> **Tarefas a realizar**
1. Reproduza fielmente o trecho do texto sobre Blanchot que vai de "Blanchot despreza alguns" até "condição e a morte.", com ambas as passagens incluídas.
2. Retome o texto sobre Blanchot a partir do ponto em que ele termina, dando seguimento à última frase.

> **Texto de leitura**
* * * * * * *
E de um mundo mais inteligente
e interessante, onde ainda era
possível dizer, sem provocar
maiores indignações ou comoções populistas, que a verdade
da literatura vem da diferença e
da estranheza, nunca da adequação às convenções e às demandas. Um mundo em que "literatura de mercado" era, antes
de mais nada, uma expressão
contraditória.
"A Conversa Infinita", que a
editora Escuta decidiu dividir
em três volumes por razões comerciais, é um dos ensaios mais
representativos do pensamento
radical desse escritor francês,
que também é autor de ficção
("Thomas, L'Obscur", "Le Très-Haut" etc.). A primeira parte do
livro ("A Palavra Plural"), lançada agora em português, fala da
"palavra como desvio", ou seja,
da diferença que permite à literatura reter em si uma parte da
condição humana que o registro
discursivo -as convenções da
linguagem da comunicação e do
diálogo cotidiano- tenta encobrir.
Blanchot despreza alguns dos
lugares-comuns mais disseminados entre os próprios escritores. O que o interessa na literatura não é a expressão de uma interioridade, ou o mundo subjetivo do autor, muito menos o
texto que pretende dar uma visão da realidade, mas a capacidade que a palavra literária tem
de escapar desses vícios da linguagem que impedem o homem de confrontar a sua verdadeira condição e a morte.
A literatura, sendo movimento sem fim, desejo e busca permanentes (mais errância, crise e
interrogação do que resposta),
seria capaz de chamar o desconhecido sem ter que nomeá-lo, e
assim tocá-lo de alguma forma
sem cair no paradoxo de torná-lo conhecido, refém das convenções da linguagem: "Quando eu
falo, reconheço que somente
existe palavra porque o que "é"
* * * * * * *
> **Dados apresentados**
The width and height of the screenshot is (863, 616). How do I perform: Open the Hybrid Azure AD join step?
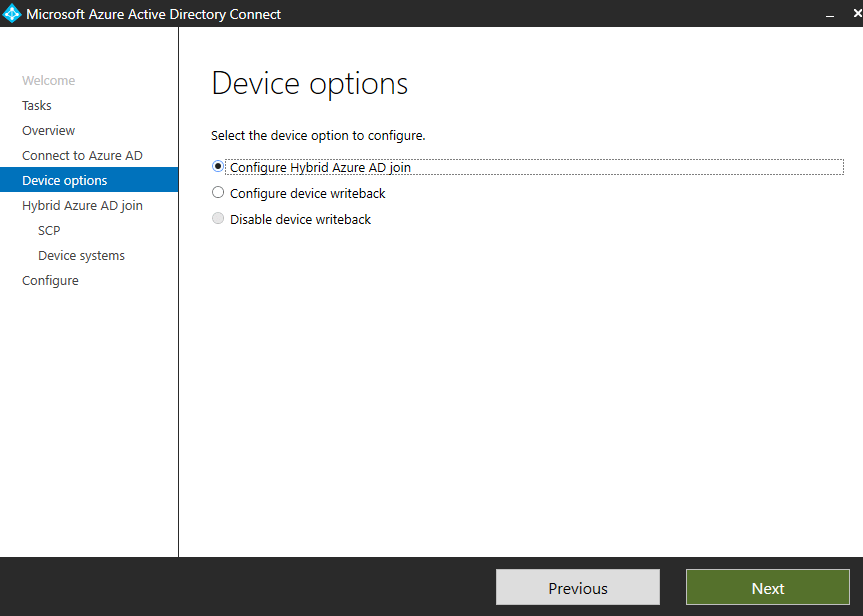82,206
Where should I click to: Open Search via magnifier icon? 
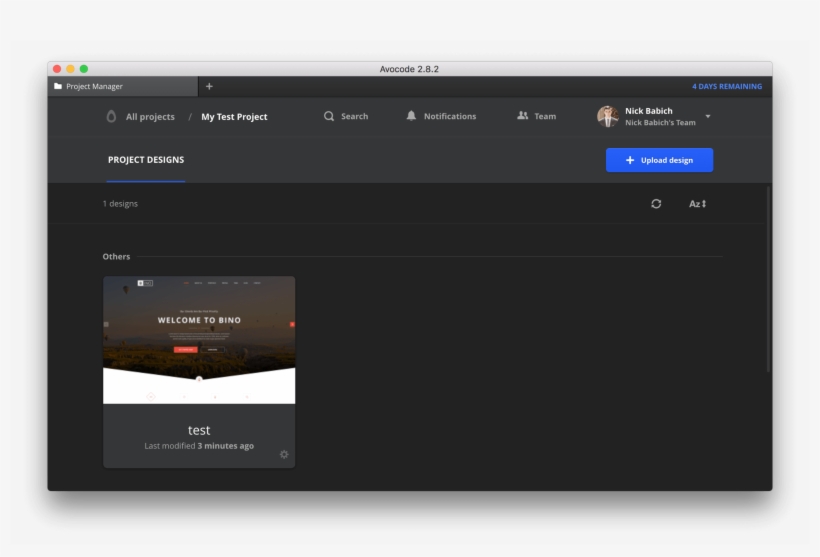(329, 116)
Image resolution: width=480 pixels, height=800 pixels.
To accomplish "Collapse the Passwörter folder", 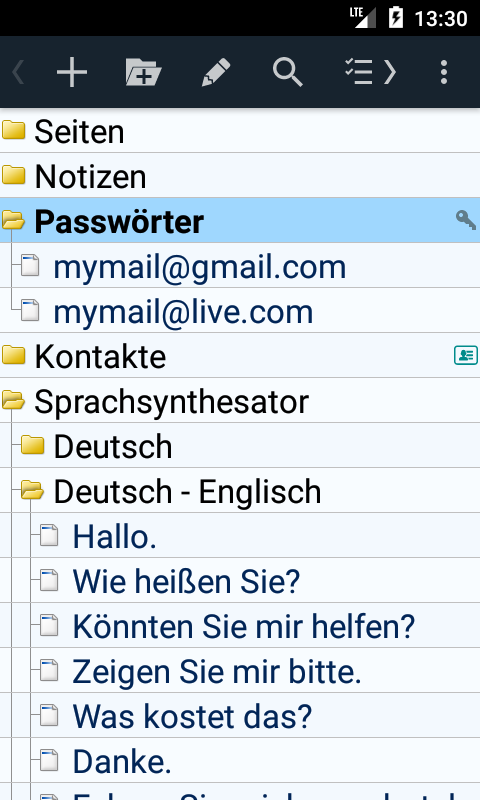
* * * * * * *
> **Resultados**
1.
Blanchot despreza alguns dos
lugares-comuns mais disseminados entre os próprios escritores. O que o interessa na literatura não é a expressão de uma interioridade, ou o mundo subjetivo do autor, muito menos o
texto que pretende dar uma visão da realidade, mas a capacidade que a palavra literária tem
de escapar desses vícios da linguagem que impedem o homem de confrontar a sua verdadeira condição e a morte.

2.
desapareceu naquilo que o nomeia, fulminado para tornar-se
a realidade do nome".
Para Blanchot, nomear é a
morte das coisas, a impossibilidade de confrontar o desconhecido que é o próprio homem, e a
palavra literária seria uma forma de escapar desse círculo ao
levar em conta e afirmar o seu
próprio vazio, a sua descontinuidade, os paradoxos e contradições que a linguagem de uso
corrente tenta excluir e dissimular. O desconhecido só poderia
ser concebido por uma linguagem que é posta em jogo.
Não é um pensamento fácil,
justamente por refutar os clichês
com que nos comunicamos na
busca de alguma segurança e
paz de espírito: "Invisivelmente,
a escrita é convocada a desfazer
o discurso no qual, por mais infelizes que nos acreditemos,
mantemo-nos, nós que dele dispomos, confortavelmente instalados. Escrever, desse ponto de
vista, é a maior violência que
existe, pois transgride a Lei, toda
lei e sua própria lei".
Num belo texto sobre Blanchot intitulado "La Pensée du
Dehors" ("O Pensamento do
Exterior" ou "O Pensamento de
Fora"), Michel Foucault diz: "Na
verdade, o acontecimento que
fez nascer o que em sentido estrito chamamos "literatura" só é
da ordem da interiorização para
um olhar superficial; trata-se
muito mais de uma passagem ao
"exterior': a linguagem escapa ao
modo de ser do discurso -isto
é, à dinastia da representação-,
(...) o ser da linguagem só aparece por si mesmo no desaparecimento do sujeito".
O pensamento de Blanchot está no centro da literatura moderna. No entanto, se ele pôde
surgir graças a obras radicais,
como as de Sade, Nietzsche, Mallarmé, Joyce, Kafka e Beckett, o
mesmo não pode ser dito sobre
os textos literários posteriores
cuja consciência ele provocou.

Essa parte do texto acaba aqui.